* _WORK REQUEST_:
Images within the entries are to be omitted; the remainder must be reproduced exactly.

[Screenshot grounding data]
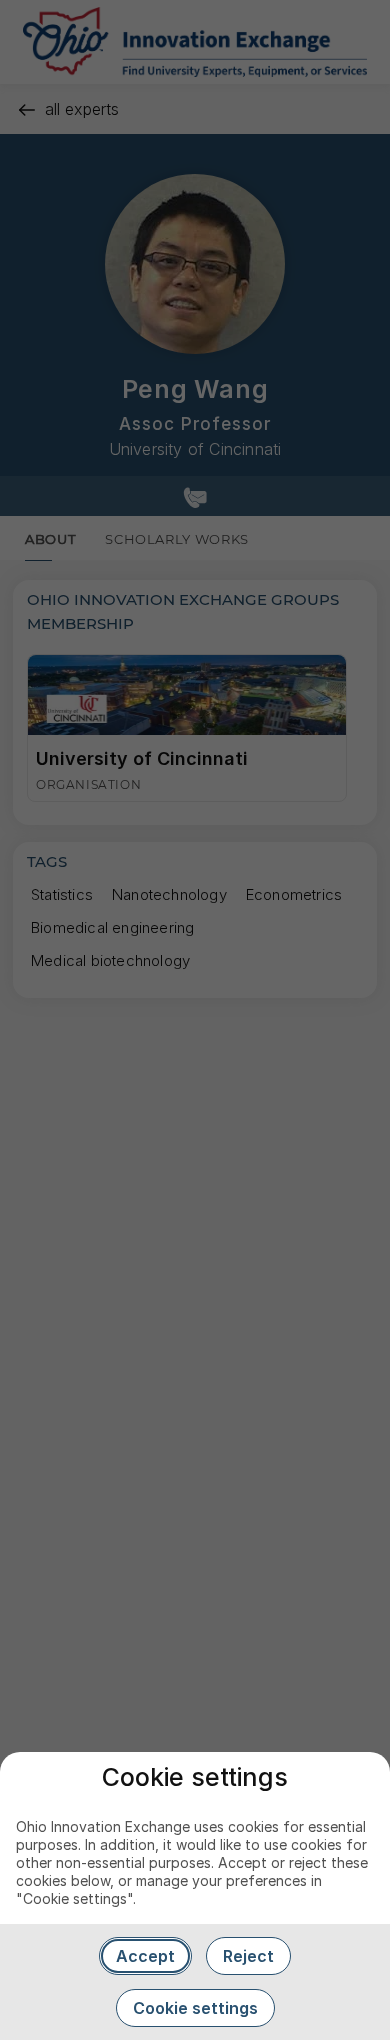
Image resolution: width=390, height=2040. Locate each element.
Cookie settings (195, 2008)
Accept (145, 1956)
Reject (248, 1956)
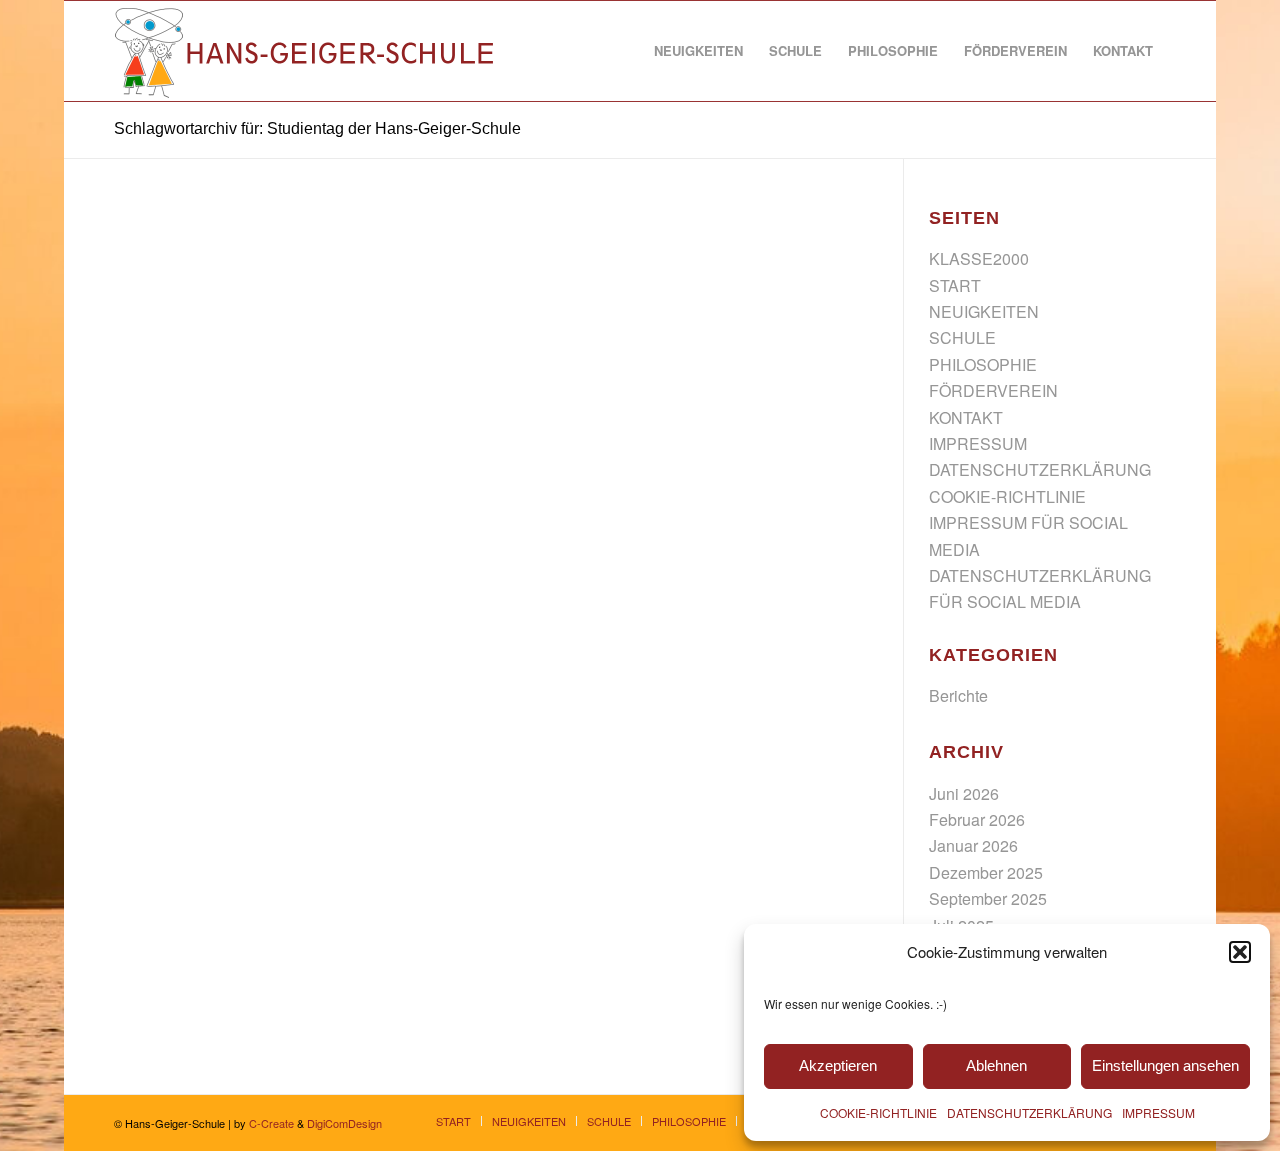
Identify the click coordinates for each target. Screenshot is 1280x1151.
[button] (1240, 952)
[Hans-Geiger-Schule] (306, 51)
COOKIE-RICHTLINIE (878, 1112)
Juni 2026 (964, 793)
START (955, 285)
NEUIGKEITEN (984, 311)
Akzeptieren (838, 1065)
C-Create (271, 1123)
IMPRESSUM (1158, 1112)
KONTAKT (966, 417)
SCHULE (962, 337)
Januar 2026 (973, 845)
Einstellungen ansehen (1165, 1065)
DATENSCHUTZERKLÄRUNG (1029, 1112)
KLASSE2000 (979, 258)
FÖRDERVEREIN (993, 390)
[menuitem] (698, 51)
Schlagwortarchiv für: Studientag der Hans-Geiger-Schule (317, 128)
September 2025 (988, 898)
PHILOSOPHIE (983, 364)
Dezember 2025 (986, 872)
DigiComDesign (344, 1123)
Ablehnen (996, 1065)
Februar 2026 (977, 819)
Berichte (958, 695)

* _WRITTEN SOLUTION_:
Image resolution: width=390, height=2040. Locate each element.
Cookie settings (195, 2008)
Accept (145, 1956)
Reject (248, 1956)
Identify the click coordinates for each target. Screenshot is 1280x1151.
[button] (1240, 952)
[Hans-Geiger-Schule] (306, 51)
COOKIE-RICHTLINIE (878, 1112)
Juni 2026 (964, 793)
START (955, 285)
NEUIGKEITEN (984, 311)
Akzeptieren (838, 1065)
C-Create (271, 1123)
IMPRESSUM (1158, 1112)
KONTAKT (966, 417)
SCHULE (962, 337)
Januar 2026 (973, 845)
Einstellungen ansehen (1165, 1065)
DATENSCHUTZERKLÄRUNG (1029, 1112)
KLASSE2000 (979, 258)
FÖRDERVEREIN (993, 390)
[menuitem] (698, 51)
Schlagwortarchiv für: Studientag der Hans-Geiger-Schule (317, 128)
September 2025 (988, 898)
PHILOSOPHIE (983, 364)
Dezember 2025 (986, 872)
DigiComDesign (344, 1123)
Ablehnen (996, 1065)
Februar 2026 (977, 819)
Berichte (958, 695)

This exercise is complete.